> What you will do:
Repeat the lines from the beginning of the entries through the line containing "click(x=1024, y=260)", including that final line.

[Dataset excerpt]
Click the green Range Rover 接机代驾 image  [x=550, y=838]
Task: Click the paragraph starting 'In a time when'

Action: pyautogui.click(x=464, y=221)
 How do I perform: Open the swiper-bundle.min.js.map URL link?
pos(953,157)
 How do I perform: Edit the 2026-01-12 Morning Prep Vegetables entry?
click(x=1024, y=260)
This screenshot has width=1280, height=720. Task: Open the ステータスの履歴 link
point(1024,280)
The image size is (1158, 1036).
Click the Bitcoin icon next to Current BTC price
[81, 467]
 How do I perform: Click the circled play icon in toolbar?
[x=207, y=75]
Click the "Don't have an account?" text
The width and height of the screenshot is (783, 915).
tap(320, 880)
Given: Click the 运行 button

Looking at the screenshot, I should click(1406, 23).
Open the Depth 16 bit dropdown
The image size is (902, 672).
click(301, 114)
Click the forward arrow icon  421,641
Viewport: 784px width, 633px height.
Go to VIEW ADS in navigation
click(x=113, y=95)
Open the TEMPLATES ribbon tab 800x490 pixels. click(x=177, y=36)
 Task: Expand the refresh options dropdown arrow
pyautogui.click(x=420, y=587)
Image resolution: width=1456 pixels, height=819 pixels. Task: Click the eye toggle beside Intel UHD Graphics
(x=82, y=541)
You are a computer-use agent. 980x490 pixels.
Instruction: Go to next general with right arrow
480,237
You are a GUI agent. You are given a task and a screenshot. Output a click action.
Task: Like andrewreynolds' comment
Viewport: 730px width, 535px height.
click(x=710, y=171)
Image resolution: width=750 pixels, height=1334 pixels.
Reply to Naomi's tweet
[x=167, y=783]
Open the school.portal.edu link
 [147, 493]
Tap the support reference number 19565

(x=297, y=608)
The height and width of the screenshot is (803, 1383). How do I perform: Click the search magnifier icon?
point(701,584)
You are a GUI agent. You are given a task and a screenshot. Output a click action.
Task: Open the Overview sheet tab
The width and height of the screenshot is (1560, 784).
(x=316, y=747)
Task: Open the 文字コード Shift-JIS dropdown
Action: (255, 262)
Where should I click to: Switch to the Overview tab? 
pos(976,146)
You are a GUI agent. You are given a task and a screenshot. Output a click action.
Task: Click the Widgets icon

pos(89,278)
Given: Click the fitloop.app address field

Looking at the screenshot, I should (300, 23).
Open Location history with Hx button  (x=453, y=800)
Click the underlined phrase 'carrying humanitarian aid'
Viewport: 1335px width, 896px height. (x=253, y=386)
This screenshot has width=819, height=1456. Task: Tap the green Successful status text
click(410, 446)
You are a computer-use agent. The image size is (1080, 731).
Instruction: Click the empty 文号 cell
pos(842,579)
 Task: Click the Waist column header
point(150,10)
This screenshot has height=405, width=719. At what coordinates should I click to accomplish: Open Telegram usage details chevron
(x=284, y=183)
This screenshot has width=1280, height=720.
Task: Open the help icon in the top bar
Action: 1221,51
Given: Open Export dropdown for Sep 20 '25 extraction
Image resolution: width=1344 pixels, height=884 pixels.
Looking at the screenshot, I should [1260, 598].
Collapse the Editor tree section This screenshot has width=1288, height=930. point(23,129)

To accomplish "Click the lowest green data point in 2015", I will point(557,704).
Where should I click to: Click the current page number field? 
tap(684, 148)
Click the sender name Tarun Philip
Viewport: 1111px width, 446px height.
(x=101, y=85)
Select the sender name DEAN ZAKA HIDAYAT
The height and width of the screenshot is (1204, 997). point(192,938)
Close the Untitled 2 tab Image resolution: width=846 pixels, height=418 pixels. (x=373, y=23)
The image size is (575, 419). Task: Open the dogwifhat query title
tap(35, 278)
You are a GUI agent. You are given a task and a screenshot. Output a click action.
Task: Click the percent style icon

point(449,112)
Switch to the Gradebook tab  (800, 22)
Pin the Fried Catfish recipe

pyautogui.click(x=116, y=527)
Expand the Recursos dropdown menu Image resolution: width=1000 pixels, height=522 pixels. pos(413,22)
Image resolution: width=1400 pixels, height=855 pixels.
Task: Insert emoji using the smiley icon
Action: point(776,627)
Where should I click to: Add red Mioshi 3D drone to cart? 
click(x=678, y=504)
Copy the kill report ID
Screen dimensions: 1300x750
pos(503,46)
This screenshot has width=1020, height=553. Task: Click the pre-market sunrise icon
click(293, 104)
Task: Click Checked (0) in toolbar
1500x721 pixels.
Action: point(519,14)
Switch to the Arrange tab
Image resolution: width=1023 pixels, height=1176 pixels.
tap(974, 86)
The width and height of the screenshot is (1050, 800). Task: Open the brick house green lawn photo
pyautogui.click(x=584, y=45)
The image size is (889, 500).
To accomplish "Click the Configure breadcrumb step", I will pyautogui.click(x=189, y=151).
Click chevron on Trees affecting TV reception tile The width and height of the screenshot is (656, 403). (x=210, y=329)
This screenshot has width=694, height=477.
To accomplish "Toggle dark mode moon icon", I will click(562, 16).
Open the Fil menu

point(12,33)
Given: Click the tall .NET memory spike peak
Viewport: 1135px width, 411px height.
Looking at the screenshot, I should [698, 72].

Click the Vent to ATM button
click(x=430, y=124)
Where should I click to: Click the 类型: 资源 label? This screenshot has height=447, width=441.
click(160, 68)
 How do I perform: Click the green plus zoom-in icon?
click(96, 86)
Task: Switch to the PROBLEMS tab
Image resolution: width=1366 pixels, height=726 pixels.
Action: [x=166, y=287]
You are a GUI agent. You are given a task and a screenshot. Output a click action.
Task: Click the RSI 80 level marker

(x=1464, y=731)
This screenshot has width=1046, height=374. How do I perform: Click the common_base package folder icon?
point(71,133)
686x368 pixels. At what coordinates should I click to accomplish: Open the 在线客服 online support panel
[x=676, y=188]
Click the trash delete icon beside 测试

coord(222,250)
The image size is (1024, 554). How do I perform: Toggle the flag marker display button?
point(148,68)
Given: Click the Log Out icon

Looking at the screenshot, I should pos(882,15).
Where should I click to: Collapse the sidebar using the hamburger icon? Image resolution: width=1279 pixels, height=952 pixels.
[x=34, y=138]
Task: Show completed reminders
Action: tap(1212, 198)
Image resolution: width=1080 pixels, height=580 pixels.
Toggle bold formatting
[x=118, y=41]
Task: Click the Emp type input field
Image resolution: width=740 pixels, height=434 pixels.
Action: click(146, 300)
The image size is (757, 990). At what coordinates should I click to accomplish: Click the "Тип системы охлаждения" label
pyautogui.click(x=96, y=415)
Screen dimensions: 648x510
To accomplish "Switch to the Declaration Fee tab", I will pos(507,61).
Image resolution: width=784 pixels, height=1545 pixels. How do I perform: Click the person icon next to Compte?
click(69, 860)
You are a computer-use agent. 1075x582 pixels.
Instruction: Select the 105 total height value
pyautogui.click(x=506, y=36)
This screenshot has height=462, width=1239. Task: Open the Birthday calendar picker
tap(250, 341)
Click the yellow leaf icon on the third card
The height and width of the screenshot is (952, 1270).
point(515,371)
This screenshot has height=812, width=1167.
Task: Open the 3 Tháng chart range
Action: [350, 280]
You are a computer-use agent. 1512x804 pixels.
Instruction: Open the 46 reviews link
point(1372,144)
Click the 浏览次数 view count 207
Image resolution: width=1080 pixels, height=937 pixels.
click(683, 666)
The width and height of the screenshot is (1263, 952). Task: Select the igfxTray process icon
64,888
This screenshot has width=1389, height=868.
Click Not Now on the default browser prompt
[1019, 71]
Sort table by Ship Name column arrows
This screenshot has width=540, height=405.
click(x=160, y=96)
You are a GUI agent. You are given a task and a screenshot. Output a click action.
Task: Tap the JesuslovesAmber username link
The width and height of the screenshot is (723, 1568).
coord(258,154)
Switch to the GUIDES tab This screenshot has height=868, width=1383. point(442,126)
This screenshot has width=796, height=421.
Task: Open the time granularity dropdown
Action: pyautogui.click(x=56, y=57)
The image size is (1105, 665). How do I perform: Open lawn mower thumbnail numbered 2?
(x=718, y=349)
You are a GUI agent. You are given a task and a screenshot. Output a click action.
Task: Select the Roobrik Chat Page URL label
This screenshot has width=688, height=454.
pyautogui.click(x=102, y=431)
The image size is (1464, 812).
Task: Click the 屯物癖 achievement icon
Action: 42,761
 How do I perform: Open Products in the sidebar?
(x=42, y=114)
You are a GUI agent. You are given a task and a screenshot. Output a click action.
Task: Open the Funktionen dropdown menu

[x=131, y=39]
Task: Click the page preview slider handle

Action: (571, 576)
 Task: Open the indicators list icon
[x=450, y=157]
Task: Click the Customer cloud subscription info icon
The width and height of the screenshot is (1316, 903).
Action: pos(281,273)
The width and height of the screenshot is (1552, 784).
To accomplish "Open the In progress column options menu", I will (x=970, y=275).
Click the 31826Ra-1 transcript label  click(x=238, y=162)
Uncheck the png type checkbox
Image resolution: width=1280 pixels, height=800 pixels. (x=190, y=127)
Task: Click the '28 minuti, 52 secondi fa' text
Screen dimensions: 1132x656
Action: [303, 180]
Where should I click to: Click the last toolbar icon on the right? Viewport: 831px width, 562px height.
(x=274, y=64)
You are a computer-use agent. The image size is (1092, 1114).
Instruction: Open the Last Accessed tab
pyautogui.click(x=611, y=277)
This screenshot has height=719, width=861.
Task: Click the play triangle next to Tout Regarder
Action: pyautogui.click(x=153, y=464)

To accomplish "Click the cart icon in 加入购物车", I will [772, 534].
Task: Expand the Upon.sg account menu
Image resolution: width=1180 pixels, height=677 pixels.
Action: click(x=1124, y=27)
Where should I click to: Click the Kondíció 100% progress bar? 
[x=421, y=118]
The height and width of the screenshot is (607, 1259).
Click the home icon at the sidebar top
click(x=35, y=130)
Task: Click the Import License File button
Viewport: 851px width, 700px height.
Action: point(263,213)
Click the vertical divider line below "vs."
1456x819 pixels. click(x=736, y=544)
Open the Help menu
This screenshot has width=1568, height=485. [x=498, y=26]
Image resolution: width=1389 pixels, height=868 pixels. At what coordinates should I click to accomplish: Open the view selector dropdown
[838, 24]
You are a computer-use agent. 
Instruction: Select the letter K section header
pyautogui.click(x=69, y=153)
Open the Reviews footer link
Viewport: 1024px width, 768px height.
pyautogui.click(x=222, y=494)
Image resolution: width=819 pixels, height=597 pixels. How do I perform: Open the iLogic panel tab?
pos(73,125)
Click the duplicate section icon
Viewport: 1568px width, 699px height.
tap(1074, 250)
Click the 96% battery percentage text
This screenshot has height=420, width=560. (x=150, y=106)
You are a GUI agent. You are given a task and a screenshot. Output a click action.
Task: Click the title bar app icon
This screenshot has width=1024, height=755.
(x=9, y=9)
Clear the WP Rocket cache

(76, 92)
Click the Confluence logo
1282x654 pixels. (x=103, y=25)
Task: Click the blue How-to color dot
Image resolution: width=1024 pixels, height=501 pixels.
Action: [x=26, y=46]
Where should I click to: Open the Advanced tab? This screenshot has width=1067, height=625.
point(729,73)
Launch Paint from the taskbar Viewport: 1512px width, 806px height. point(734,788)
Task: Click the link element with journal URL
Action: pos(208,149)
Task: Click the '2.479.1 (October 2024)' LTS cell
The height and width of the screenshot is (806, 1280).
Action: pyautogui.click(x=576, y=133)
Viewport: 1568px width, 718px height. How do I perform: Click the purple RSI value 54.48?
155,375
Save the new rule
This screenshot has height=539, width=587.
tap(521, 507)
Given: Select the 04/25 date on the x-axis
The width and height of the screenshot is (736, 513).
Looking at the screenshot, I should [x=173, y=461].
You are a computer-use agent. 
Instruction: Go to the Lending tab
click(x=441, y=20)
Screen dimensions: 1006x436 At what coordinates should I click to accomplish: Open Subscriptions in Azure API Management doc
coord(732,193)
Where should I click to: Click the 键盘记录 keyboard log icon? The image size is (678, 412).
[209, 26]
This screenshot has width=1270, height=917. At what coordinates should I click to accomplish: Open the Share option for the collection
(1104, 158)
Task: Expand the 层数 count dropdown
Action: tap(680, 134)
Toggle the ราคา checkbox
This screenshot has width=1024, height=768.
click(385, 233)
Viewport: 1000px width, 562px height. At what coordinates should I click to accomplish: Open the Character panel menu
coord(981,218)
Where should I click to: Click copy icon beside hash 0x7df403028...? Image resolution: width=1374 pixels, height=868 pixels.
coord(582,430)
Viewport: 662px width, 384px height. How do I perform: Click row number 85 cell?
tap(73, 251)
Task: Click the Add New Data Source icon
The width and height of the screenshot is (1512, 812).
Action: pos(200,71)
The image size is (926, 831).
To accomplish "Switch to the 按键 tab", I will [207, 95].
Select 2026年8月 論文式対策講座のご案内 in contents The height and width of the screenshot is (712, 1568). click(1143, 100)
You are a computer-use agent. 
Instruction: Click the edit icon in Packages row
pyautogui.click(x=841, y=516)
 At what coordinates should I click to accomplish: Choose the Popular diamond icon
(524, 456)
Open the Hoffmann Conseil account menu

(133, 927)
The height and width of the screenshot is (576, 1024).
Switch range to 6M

> Task answer:
Click the green Range Rover 接机代驾 image  [x=550, y=838]
Task: Click the paragraph starting 'In a time when'

Action: pyautogui.click(x=464, y=221)
 How do I perform: Open the swiper-bundle.min.js.map URL link?
pos(953,157)
 How do I perform: Edit the 2026-01-12 Morning Prep Vegetables entry?
click(x=1024, y=260)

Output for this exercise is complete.